### Task requirements
Could you restate, exactly and with nothing added, the lines from the start of the data through the line that holds "You are a computer-use agent. The height", leaving the pictures out?

(Data excerpts)
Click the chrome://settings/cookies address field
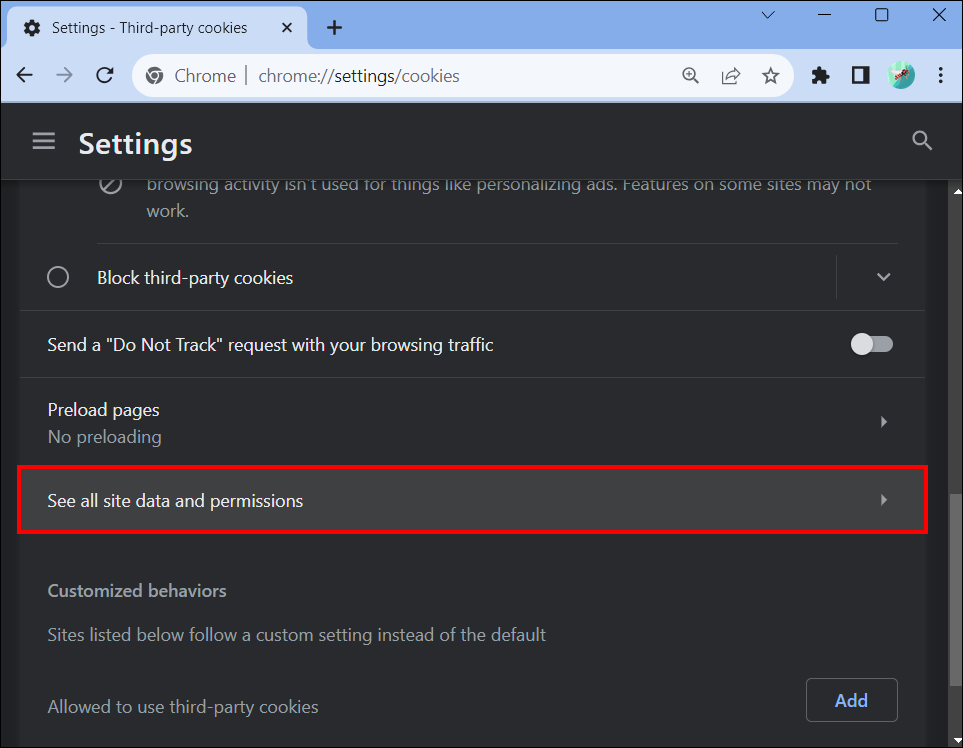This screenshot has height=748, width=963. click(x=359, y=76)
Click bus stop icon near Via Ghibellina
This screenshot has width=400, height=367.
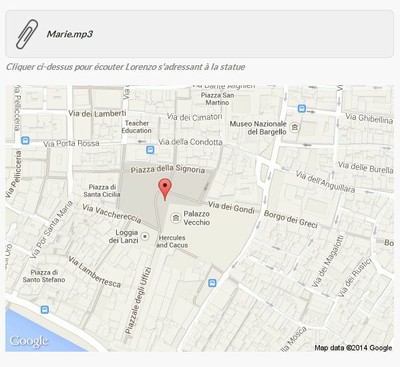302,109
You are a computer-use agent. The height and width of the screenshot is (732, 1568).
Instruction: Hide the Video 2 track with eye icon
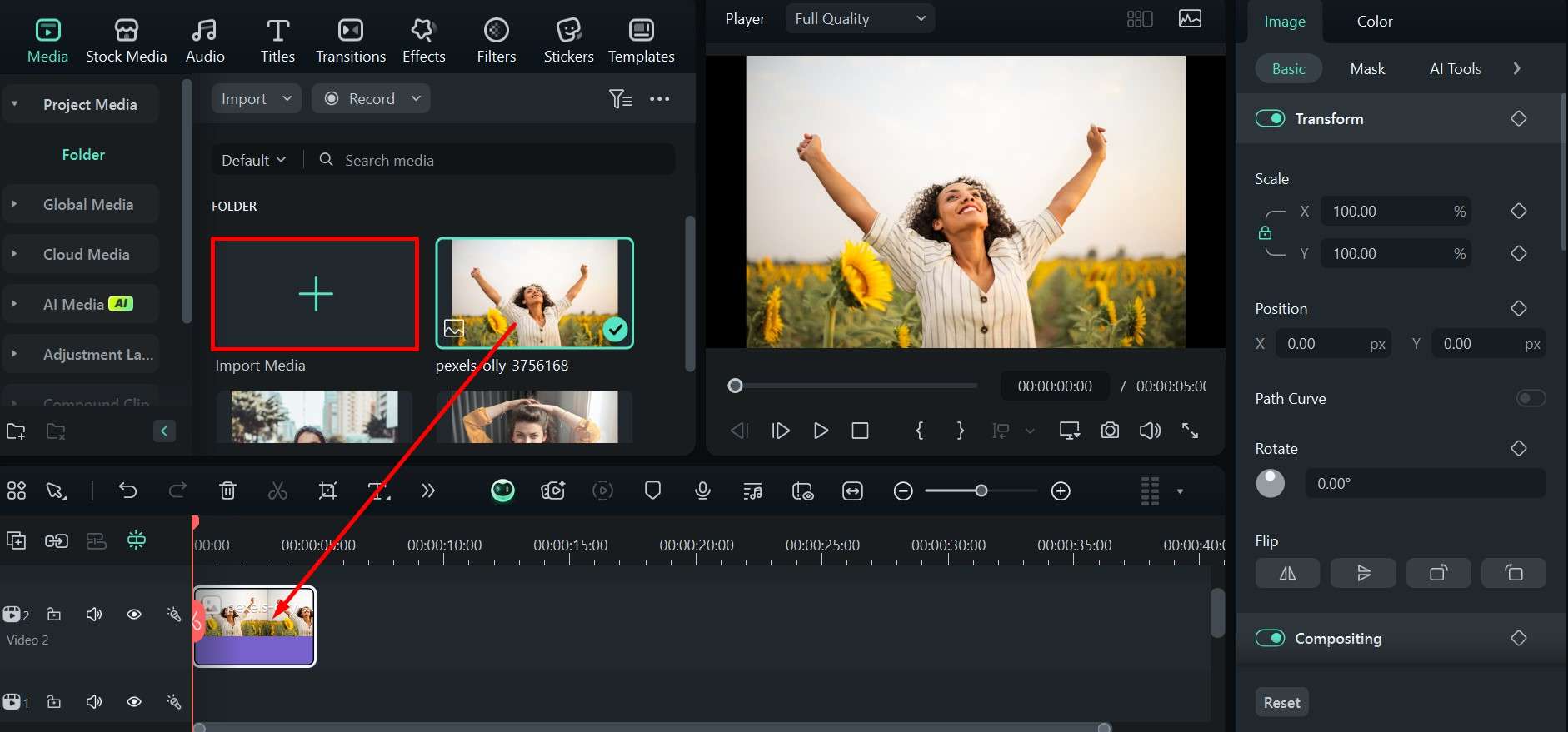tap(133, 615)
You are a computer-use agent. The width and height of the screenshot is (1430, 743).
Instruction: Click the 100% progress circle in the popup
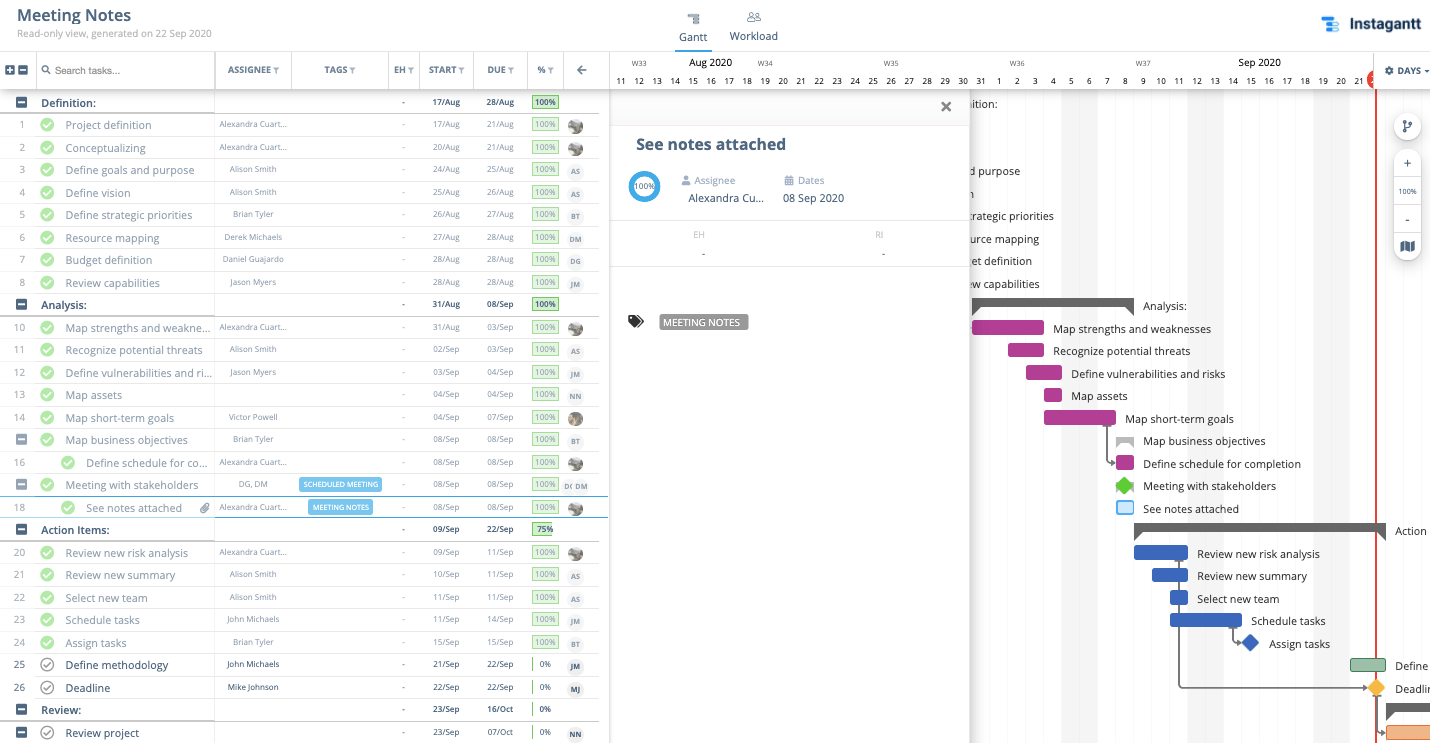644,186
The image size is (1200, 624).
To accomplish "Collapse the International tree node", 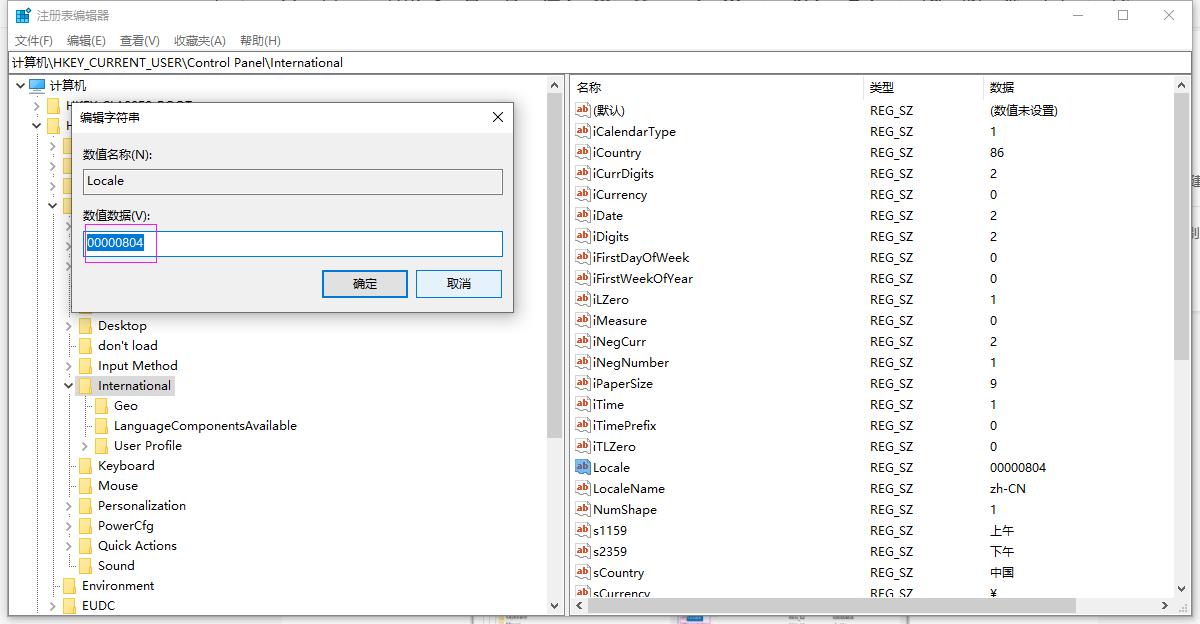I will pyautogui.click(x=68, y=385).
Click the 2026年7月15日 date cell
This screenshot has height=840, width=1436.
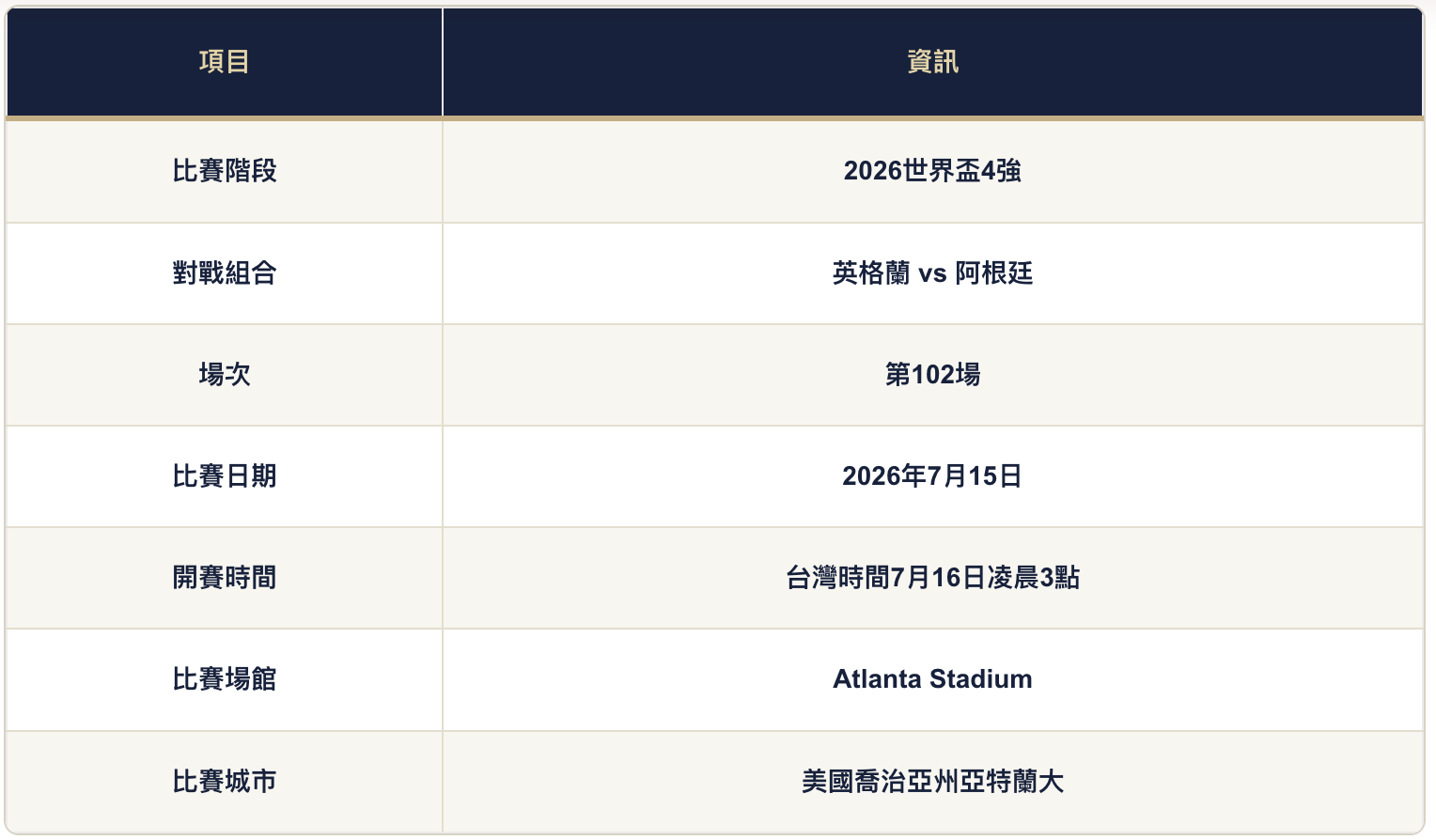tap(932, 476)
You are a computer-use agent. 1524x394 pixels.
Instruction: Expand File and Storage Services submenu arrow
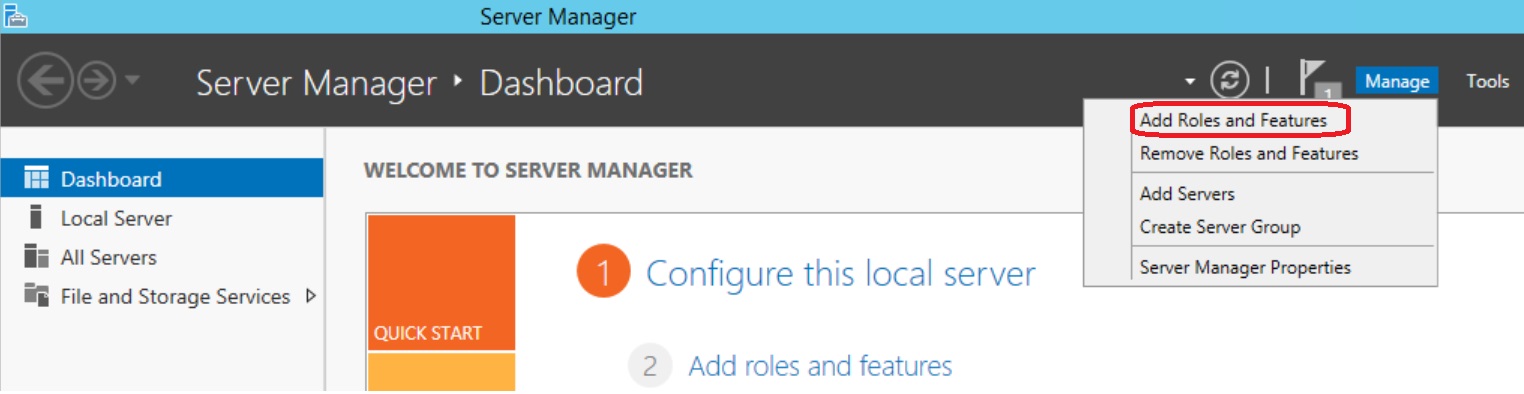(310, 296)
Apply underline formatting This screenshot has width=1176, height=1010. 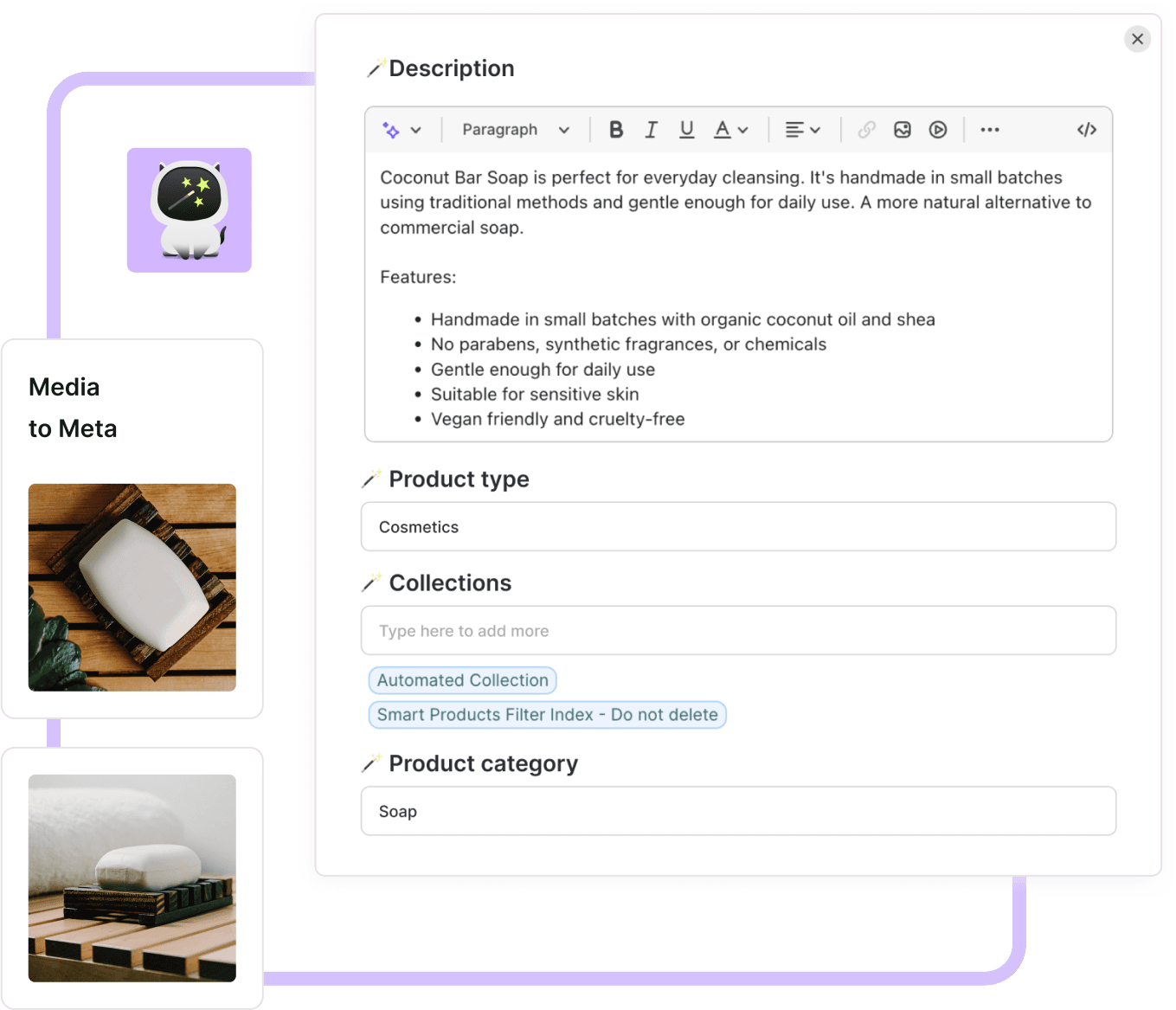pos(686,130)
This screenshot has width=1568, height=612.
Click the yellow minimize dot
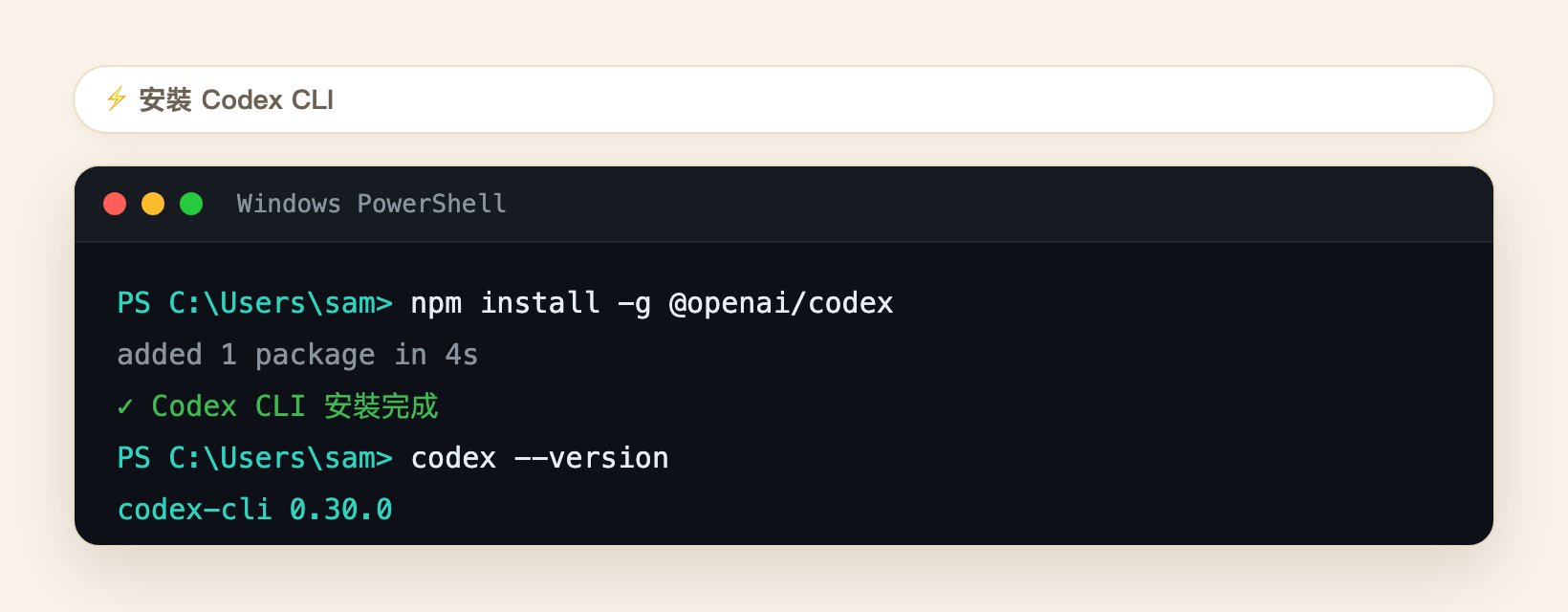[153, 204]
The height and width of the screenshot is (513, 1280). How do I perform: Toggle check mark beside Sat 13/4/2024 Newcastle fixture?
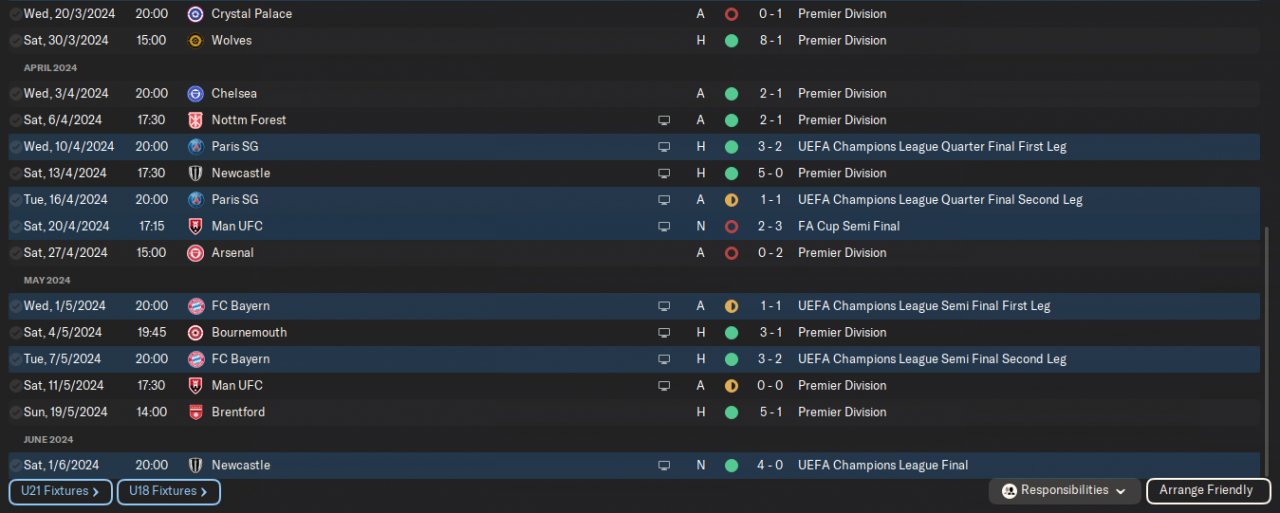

### Exercise solution
Click the chrome://settings/cookies address field
This screenshot has height=748, width=963. click(x=359, y=76)
Click bus stop icon near Via Ghibellina
This screenshot has width=400, height=367.
302,109
You are a computer-use agent. The height and width of the screenshot is (732, 1568).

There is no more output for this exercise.